Rilessi più volte il testo del messaggio, ma non trovavo le parole per chiederglielo. Era già difficile di per sè comunicare con qualcuno data la mia timidezza, se poi la persona con cui dovevo parlare era il ragazzo che mi piaceva, sarei sprofondato per la vergogna. Non che fossi un tipo senza coraggio, perché sapevo essere abbastanza intraprendente, ma provavo soggezione per le persone in generale. Persino durante le interrogazioni mi risultava complicato aprir bocca, anche se le cose le avevo studiate.

«Pepe - come lo chiamavo io, dopo un piccolo gioco che avevamo svolto durante un incontro nei bagni della scuola - sai... Ti posso chiedere un favoruccio piccolo-piccolo?» domandai, con un pizzico di imbarazzo a farmi compagnia. Come previsto, ricevetti come risposta il solito verso. Fece cenno di continuare.
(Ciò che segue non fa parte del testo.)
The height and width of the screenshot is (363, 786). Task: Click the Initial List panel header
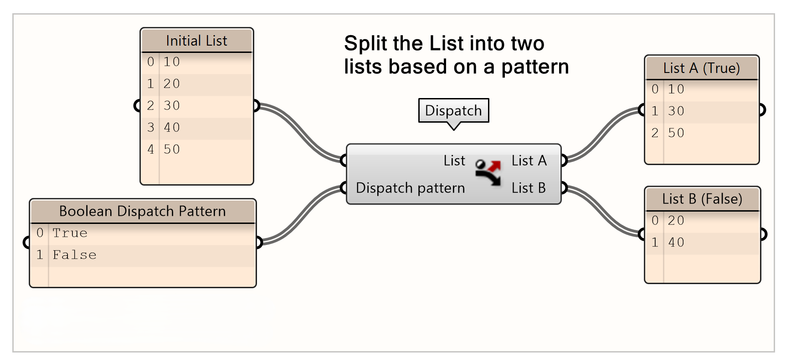(196, 41)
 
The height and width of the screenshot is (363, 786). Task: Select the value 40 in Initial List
(172, 127)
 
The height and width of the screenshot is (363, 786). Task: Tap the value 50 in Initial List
(172, 149)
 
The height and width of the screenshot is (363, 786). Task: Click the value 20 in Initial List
(172, 84)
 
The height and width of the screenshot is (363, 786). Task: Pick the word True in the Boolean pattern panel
(70, 233)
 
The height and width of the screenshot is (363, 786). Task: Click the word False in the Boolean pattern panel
(74, 255)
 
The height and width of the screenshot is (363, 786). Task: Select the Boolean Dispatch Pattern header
(142, 211)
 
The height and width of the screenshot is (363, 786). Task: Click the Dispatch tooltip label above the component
(453, 110)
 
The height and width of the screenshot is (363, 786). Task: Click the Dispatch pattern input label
(410, 188)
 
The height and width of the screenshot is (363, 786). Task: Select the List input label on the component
(454, 161)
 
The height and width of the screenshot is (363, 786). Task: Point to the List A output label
(529, 161)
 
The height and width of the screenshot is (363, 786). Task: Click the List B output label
(529, 188)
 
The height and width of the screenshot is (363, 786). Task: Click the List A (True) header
(701, 68)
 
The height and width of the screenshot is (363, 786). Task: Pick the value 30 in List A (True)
(676, 111)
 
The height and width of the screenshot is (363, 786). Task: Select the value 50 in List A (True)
(676, 133)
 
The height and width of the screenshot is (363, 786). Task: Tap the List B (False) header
(702, 199)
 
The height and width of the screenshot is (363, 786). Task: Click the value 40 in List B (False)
(676, 242)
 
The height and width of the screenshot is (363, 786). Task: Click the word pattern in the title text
(535, 67)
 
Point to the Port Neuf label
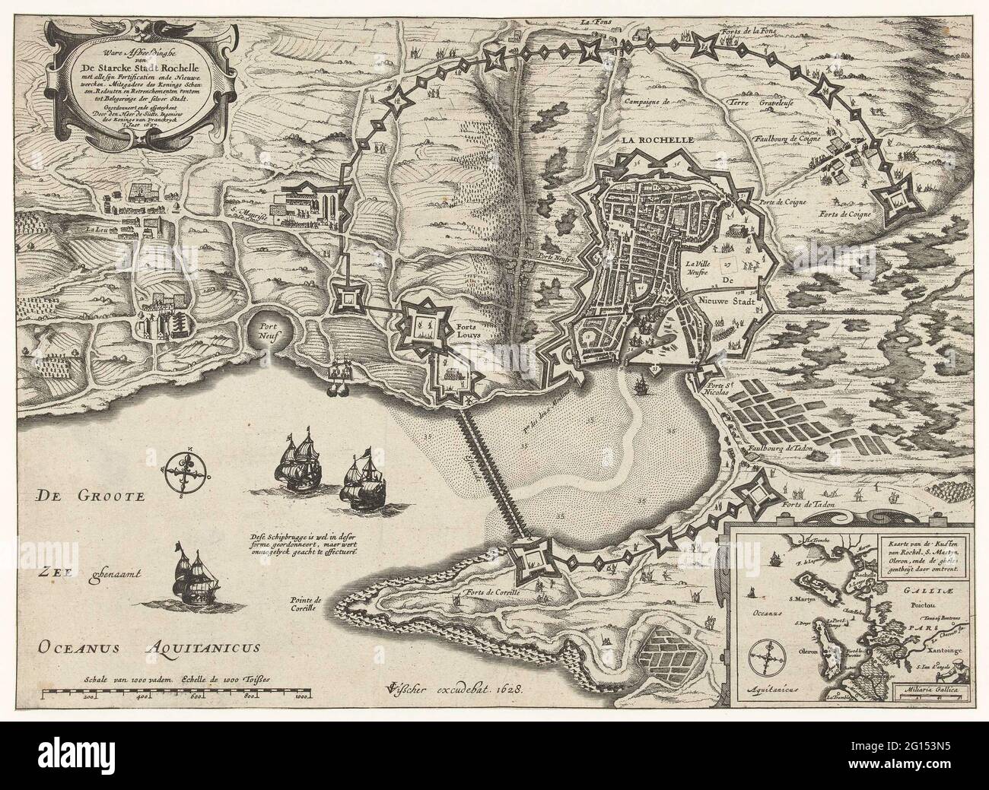click(x=266, y=326)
«Non potresti ospitarmi anche per oggi?» proseguii, ridacchiando nervosamente subito dopo. Passai una mano dietro la nuca, per far calmare i nervi. La sua risposta tardava ad arrivare e per un attimo mi guardò serio e temetti che avrebbe rifiutato, ma quando il suo sguardo impassibile si trasformò in un sorriso, lui annuì. Una marea di emozioni mi percorse tutto il corpo. Felicità, Gioia, Affetto, Entusiasmo, Amore pervasero la mia mente. Si, Amore, perché di questo si trattava. Non era la solita cotta platonica, c'era qualcosa di più nei miei confronti. E non era nemmeno la palese attrazione fisica, perché lui era in grado di accellerarmi il battito cardiaco solamente guardandomi. Sfortunatamente, riuscii a celare tutto ciò dietro ad un semplice "grazie". Quando mi stufai di stare sdraiato sul letto, scostai le coperte da sopra di me. Guardai nella sua direzione e notai che la sua lampada illuminava ancora la parete fredda alla sue spalle. Passai dalla sua parte per spegnerla, dato che lui non sembrava affatto intenzionato a farlo. Lui mi guardò leggermente agitato, tirando le coperte di più verso se. La stanza ora era completamente avvolta nella penombra. Nonostante fosse giorno, il cielo nuvoloso non permetteva di far passare abbastanza luce da illuminare un luogo chiuso come quello. Si riusciva comunque a intravedere ciò che mi circondava. Felipe strattonò con forza un lembo del mio pantalone da pigiama , con fare preoccupato. Lo guardai stranito e subito mi venne spontaneo fargli una domanda.